Publié le 15/09/2023 par Grégory Cavinato / Catégorie: Critique

Toute la pluie tombe sur moi…

Conséquence extrême du réchauffement climatique et d’une somme de dérèglements à l’échelle planétaire, des nuages de pluies acides dévastatrices s’abattent sur la France (et le reste de la planète), faisant littéralement fondre les toits des maisons, rongeant la peau en quelques secondes, anéantissant tout ce qui n’est pas à l’abri sous des couches de béton armé (faune et flore comprises). Dans ce monde sur le point de sombrer définitivement, une famille fracturée – Élise (Laetitia Dosch), mère courage au bout du rouleau, son ex-mari, Michal (Guillaume Canet), ancien ‘Gilet jaune’ colérique, désormais en couple avec Karin (Suliane Brahim), et leur fille Selma (Patience Munchenbach), 15 ans, une ado revêche dont ils se partagent la garde - va devoir s’unir pour échapper à la catastrophe. Perdu entre Arras et Anvers, le trio tente de rejoindre Karin, hospitalisée... quelque part ! Mais sur les routes de France et de Belgique, l’exode a déjà commencé et ce sont des milliers de réfugiés climatiques qui se pressent, en vain, sans réelle destination. Une course contre la montre démarre pour la famille alors que l’Humanité, agressive, pratique le chacun pour soi…

Acide de Just Philippot

De l’avis général (critique et public), le premier long métrage de Just Philippot, La Nuée (2020), récit d’un élevage de sauterelles vampires par une agricultrice aux abois, ne manquait ni de brio ni d’ambition, rare incursion d’un cinéaste français dans le film d’horreur, avec un sous-texte social passionnant. Mais La Nuée, particulièrement dans son dernier acte, n’allait pas au bout de son propos et restait beaucoup trop timorée pour convaincre. Le moins que l’on puisse dire, c’est que la leçon a été retenue, le réalisateur déployant cette fois tout son savoir-faire, narratif et visuel, pour créer une expérience aussi immersive que terrifiante (notre cycle de vie étant entièrement lié à l’eau, lorsque celle-ci est contaminée, tout se détraque), car relativement plausible au vu de l’état de notre planète. 
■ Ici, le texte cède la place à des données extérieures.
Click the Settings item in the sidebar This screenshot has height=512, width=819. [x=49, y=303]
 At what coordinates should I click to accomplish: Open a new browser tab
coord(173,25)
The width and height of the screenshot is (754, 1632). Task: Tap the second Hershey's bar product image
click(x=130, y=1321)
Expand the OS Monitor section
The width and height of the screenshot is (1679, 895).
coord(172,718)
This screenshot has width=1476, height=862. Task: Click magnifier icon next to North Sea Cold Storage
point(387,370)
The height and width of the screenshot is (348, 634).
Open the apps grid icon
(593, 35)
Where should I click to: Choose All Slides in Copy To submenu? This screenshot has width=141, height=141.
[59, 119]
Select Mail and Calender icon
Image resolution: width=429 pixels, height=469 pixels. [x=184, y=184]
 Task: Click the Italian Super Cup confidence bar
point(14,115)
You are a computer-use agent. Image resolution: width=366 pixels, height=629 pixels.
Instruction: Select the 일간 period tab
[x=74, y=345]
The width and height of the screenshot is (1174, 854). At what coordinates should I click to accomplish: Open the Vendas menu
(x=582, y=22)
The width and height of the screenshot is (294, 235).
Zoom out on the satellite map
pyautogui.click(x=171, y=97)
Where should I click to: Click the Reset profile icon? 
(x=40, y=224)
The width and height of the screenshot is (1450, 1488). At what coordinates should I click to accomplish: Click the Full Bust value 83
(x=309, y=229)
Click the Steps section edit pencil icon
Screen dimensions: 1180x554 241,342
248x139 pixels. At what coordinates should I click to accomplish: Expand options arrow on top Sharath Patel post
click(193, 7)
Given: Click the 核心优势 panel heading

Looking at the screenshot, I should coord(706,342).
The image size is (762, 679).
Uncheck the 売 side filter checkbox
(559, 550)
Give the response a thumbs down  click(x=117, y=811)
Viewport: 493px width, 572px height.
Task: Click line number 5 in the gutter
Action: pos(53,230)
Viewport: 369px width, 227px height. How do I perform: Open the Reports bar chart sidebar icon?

Film catastrophe résolument moderne sur le thème de l’écoanxiété, Acide, version longue d’un court-métrage de 2018 (qui mettait en scène des personnages différents), se mue en road movie puis dégénère en survival désespéré (il n’y a pratiquement plus nulle part où se cacher), rappelant, par son ambiance mortifère et son mélange de grands spectacles et de scènes intimes, divers films et séries comme The Road de John Hillcoat, mais aussi La Guerre des mondes (version Spielberg) ou The Last of Us, tout en restant ancré dans un réalisme social 100% français. Au passage, Just Philippot nous offre une poignée de visions cauchemardesques : chevaux au galop dont le crin est rongé par la drache mortelle, corps immergés dans un fleuve devenu un tombeau à ciel ouvert, gadoue dans laquelle le moindre pas peut vous coûter une jambe, paysages, voitures et maisons rongés par la pluie… des tableaux surprenants qui font preuve d’une grande rigueur scientifique et qui font froid dans le dos. 

Avec les pluies acides comme métaphore des dangers climatiques, médicaux et sociaux actuels, Philippot crée une œuvre sombre, presque entièrement dénuée d’espoir (outre quelques gestes d’amour touchants entre la fille et ses parents), qui pointe du doigt notre impuissance grandissante face aux bouleversements inéluctables qui nous guettent, mais aussi la culpabilité d’une génération qui n’aura pas su offrir à ses enfants un avenir heureux. Traumatisant en diable, Acide s’impose comme un nouveau prototype de film de genre hexagonal bien plus sérieux et mémorable que la moyenne.